Ничего не меняется – чудесным образом не появляются ни звонки, ни сообщения.
Он правда ушел?
Он действительно больше никогда не ответит?
Я больше не его любимая Зая?
Обхватываю подушку двумя руками, зарываюсь в нее лицом и снова плачу. Уже почти нечем, но соленые слезы все равно щиплют веки.
Он сказал, что люби меня.
Не помню точно, на какой из дней своего воя я очень четко вспомнила тот вечер, когда он звонил и спрашивал, почему я не дома. Вспомнила так, будто этот разговор был минуту назад, и еще не остыл телефон. Я сказала, что он сдурел. А он сказал: «И я тебя люблю, Зай».
А я даже не услышала, потому что очень торопилась вернуться в кафе, где меня ждал другой мужчина.
Господи.
«Пожалуйста, просто поговори со мной», – набираю дрожащими руками.
Отправляю. Может быть, на этот раз все получится?
Я так часто удаляла его и блокировала его номер, порой даже на месяцы. Может, мой Бармаглот уже перестал злиться, и как раз в эту минуту читает мои попытки до него докричаться?
Ничего, снова просто отправка.
«Я вспомнила, когда ты признался в любви, Бармаглотище! Ты должен это повторить, слышишь?!»
Я пишу это с требующей интонацией.
И слезы градом лупят по экрану, превращая электронные чернила в размытые кляксы.
«Я так жалею обо всем, Марик…»
За пару дней до свадьбы он как бы невзначай спросил, почему я больше так его не называю, а я сказала, что называть двухметрового качка Мариком – это кощунство.
И даже не подумала, что называть меня Заей – тоже не совсем «по уму».
«Мне не нужна твоя машина, и пальцем к ней не притронусь!» – пишу с целой кучей гневных смайликов.
«Может, ты просто покричишь на меня? Я буду слушать и молчать».
На телефоне всплывает входящее сообщение, и пока мое сердце чуть не разрывается от радости, я пытаюсь нащупать взглядом имя абонента.
Это какой-то спам.
Я обессиленно сползаю с кровати, сверчиваюсь улиткой и громко реву.
Мама заходит в комнату, приобнимает меня за плечи и кое-как уводит на кухню.

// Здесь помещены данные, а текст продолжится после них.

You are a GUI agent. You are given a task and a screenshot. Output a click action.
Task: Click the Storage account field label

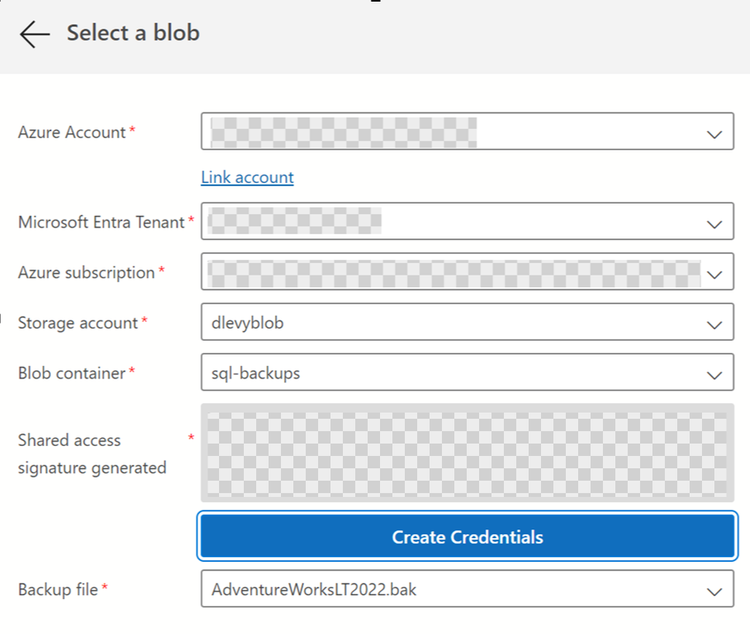[x=78, y=322]

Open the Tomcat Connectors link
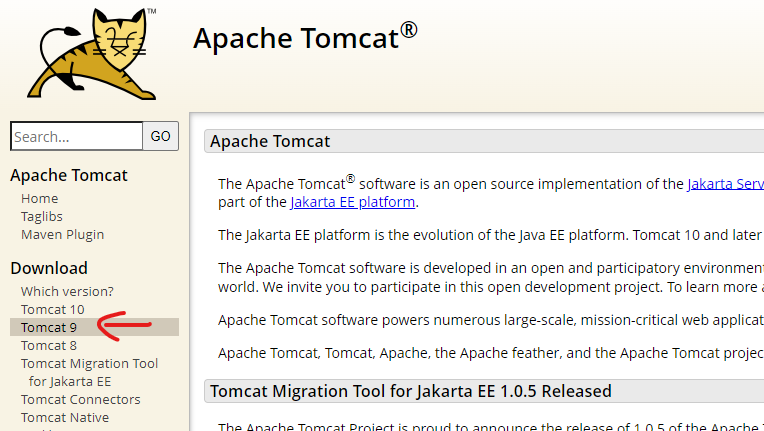coord(80,399)
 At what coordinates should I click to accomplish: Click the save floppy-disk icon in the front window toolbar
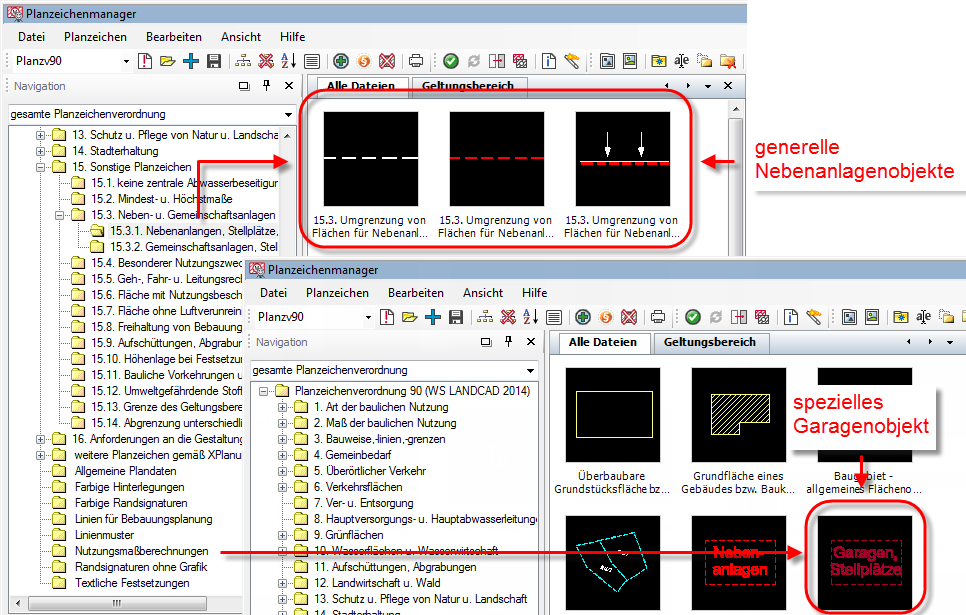point(456,317)
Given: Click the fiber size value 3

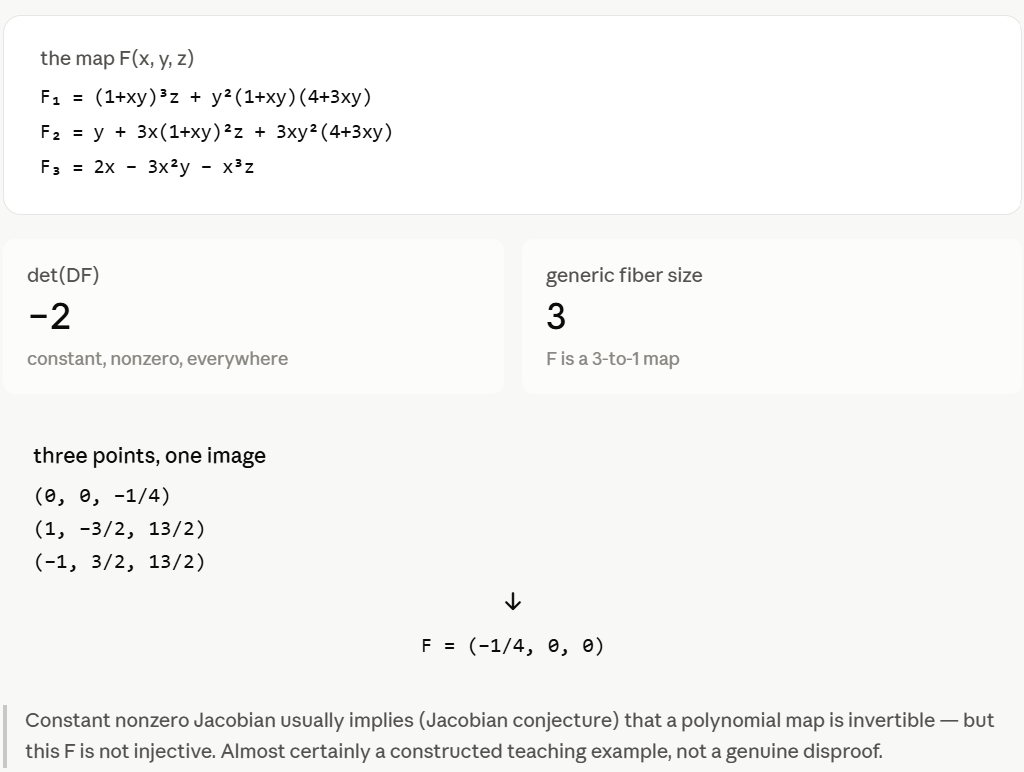Looking at the screenshot, I should tap(556, 317).
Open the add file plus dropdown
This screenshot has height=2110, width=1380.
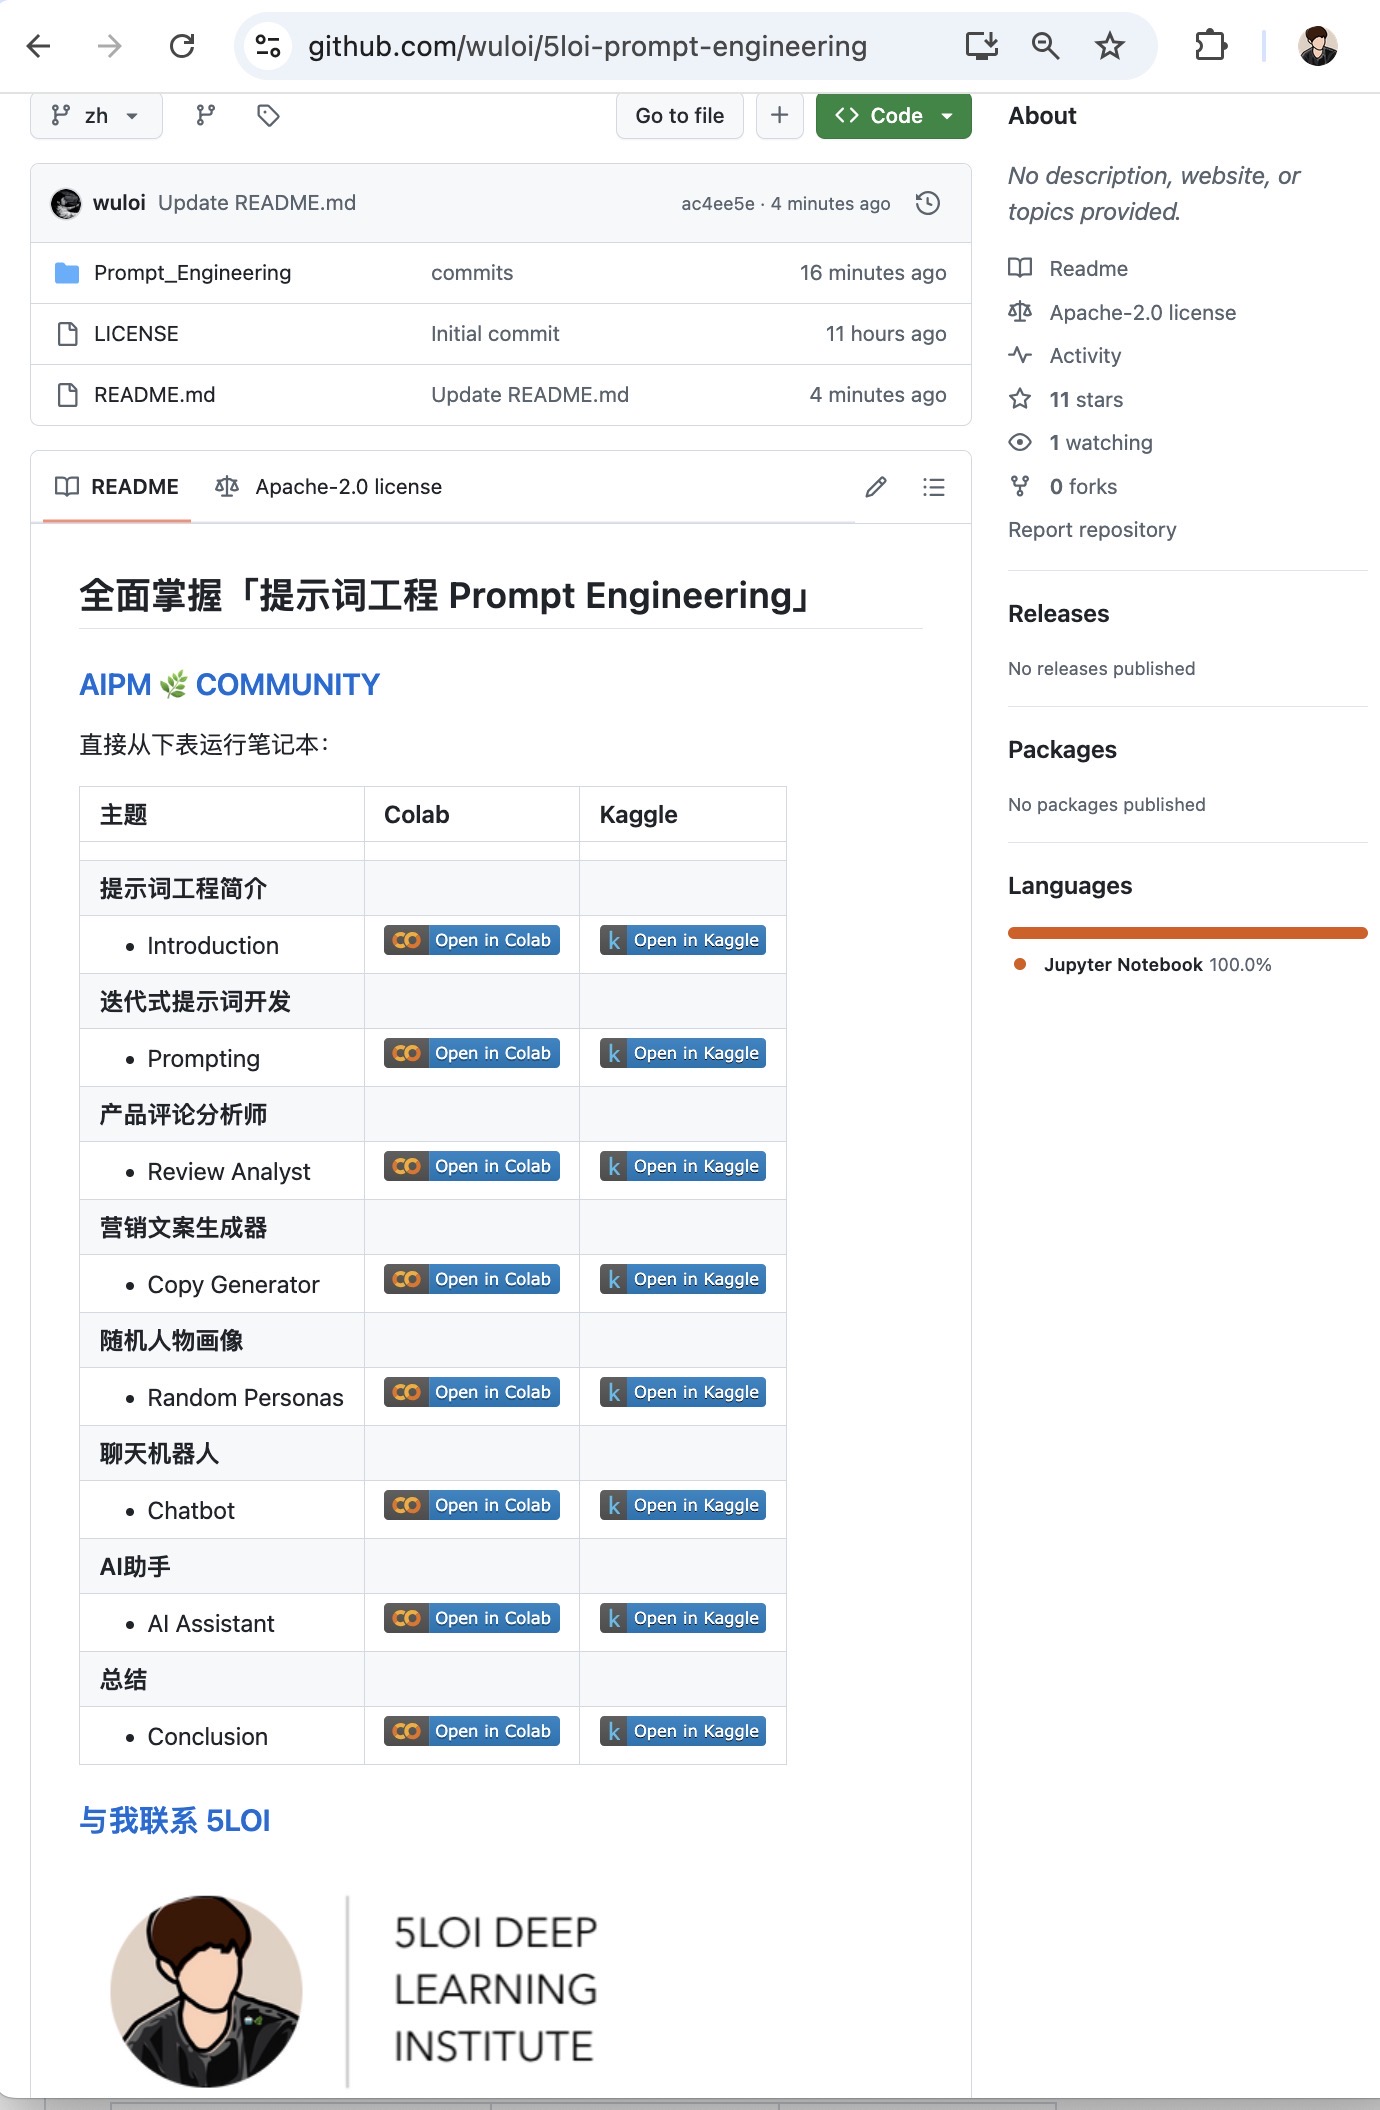pyautogui.click(x=780, y=116)
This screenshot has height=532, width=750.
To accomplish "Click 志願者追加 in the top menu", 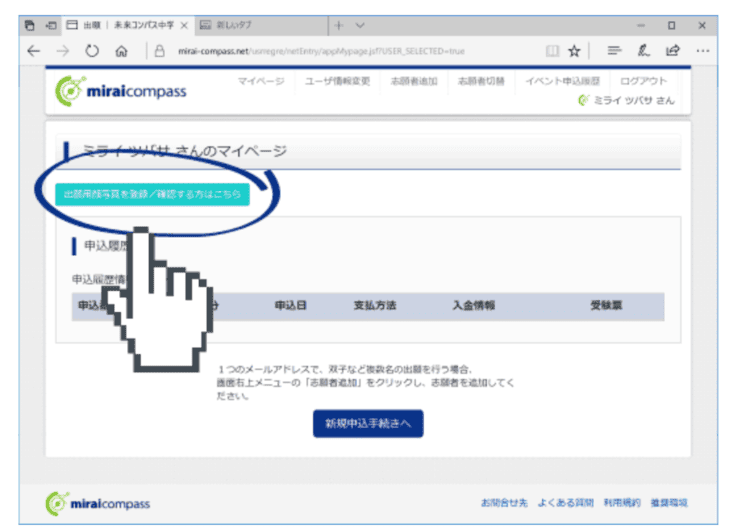I will [x=414, y=81].
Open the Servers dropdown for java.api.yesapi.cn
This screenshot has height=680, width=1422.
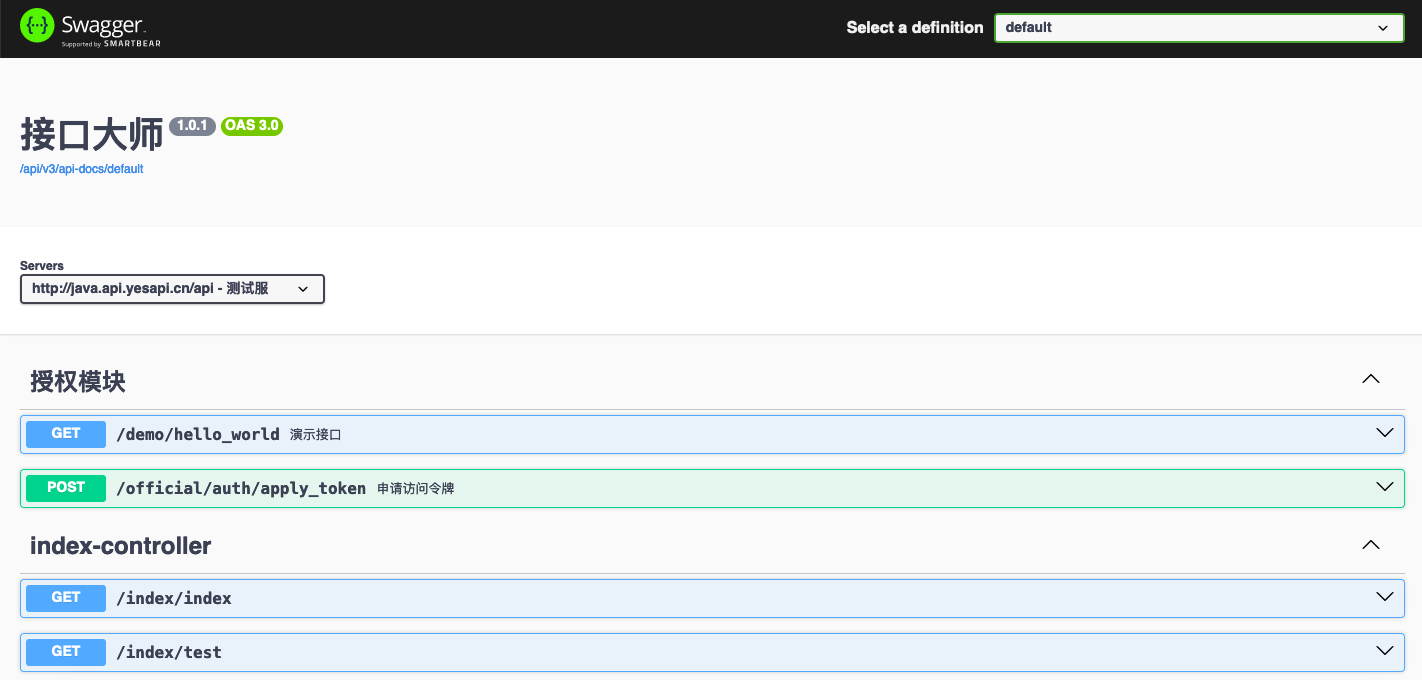172,289
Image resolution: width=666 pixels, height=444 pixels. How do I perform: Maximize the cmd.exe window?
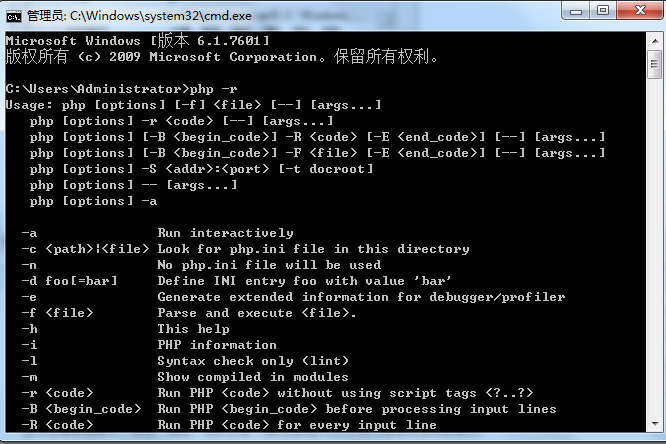[x=603, y=11]
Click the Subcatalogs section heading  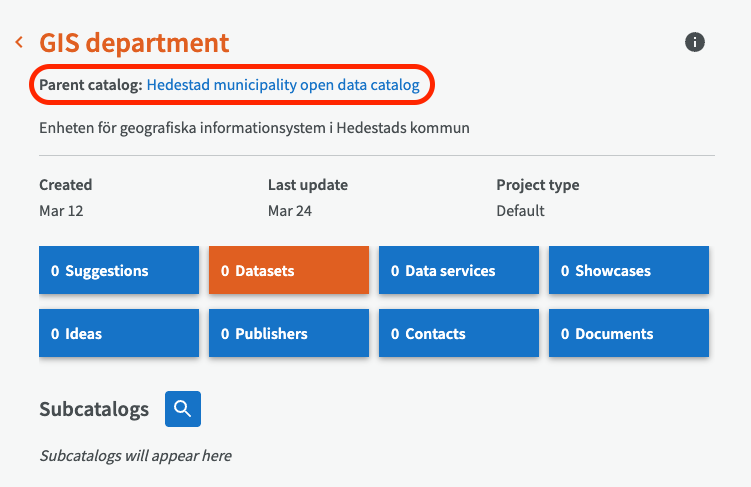[94, 409]
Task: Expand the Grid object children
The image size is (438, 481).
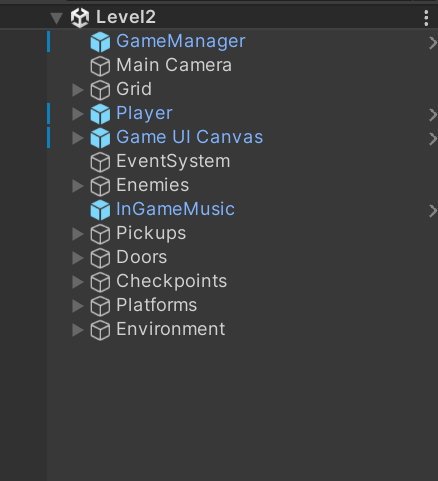Action: click(x=78, y=90)
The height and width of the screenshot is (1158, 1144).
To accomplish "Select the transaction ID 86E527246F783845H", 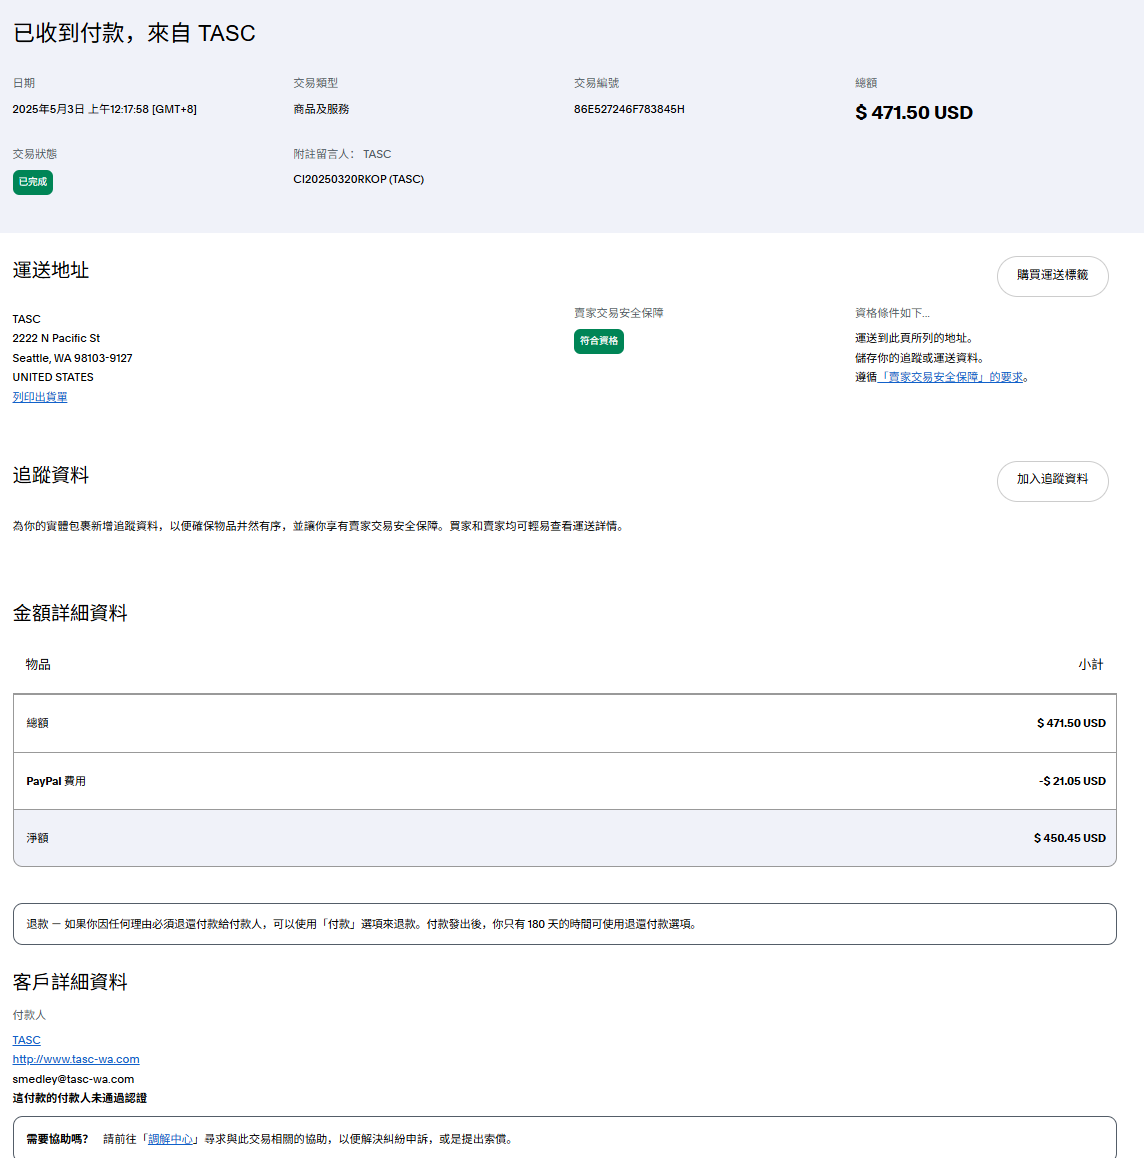I will click(629, 109).
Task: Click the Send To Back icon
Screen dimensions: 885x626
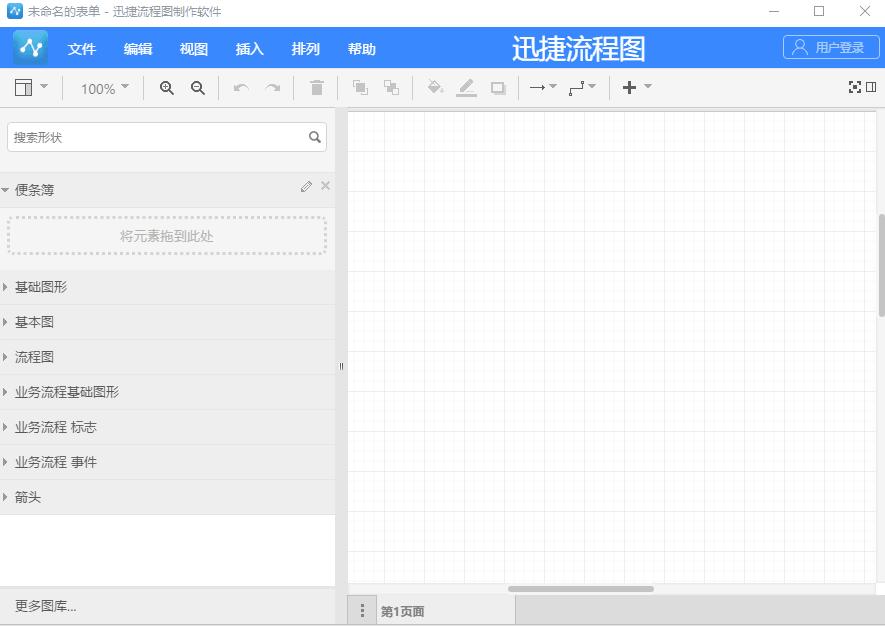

Заворачивает мои плечи в плед, говорит, что все будет хорошо и, как маленькую, кормит с ложечки теплым куриным бульоном с гренками.
– Мне теперь всегда будет так больно, мам?
– Нет, солнышко. – Она дает мне еще ложку бульона, но я отворачиваюсь и тихонько переползаю к ней, чтобы положить голову на колени. Мама гладит меня по волосам, и внутри меня созревает новая порция тихих горьких слез. – Не сразу, но станет легче.
– Можно я усну, а ты разбудишь меня, когда уже будет легче?
Она вздыхает и плотнее накрывает пледом мои дрожащие плечи.